Exercise:
Whichever lines of the entries hold the word "will" should be identified and copied.

Exercise data:
+++++
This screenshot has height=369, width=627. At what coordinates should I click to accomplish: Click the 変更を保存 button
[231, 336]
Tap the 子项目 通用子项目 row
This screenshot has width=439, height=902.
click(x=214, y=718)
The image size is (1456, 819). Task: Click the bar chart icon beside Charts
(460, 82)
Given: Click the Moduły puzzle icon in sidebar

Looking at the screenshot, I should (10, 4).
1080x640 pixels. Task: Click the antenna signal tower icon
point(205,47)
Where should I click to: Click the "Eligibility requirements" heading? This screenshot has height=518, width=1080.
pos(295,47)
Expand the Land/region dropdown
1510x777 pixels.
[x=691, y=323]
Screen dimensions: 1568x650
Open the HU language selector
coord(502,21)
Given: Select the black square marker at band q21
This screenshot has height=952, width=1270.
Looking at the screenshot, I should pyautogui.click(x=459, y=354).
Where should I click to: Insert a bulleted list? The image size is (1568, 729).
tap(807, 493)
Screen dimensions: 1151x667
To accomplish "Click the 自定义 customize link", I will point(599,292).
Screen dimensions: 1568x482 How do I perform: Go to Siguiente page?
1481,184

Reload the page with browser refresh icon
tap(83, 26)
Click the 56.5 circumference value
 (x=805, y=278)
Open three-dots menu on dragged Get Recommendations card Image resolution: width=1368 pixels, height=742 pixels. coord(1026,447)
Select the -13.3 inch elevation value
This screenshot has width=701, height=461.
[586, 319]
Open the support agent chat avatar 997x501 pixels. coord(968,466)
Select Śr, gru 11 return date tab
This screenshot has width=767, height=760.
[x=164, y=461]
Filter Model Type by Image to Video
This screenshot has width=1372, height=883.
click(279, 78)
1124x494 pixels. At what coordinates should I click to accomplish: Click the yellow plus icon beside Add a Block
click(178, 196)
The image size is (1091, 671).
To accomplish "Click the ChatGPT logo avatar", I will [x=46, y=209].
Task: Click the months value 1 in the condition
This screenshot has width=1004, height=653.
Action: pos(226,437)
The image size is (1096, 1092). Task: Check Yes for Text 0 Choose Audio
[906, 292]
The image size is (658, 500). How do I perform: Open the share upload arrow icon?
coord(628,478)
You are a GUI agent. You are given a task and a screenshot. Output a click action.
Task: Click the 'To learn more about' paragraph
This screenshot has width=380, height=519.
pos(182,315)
+++++
Answer box:
To accomplish "Click the 自定义 customize link", I will point(599,292).
To accomplish "Click the ChatGPT logo avatar", I will [x=46, y=209].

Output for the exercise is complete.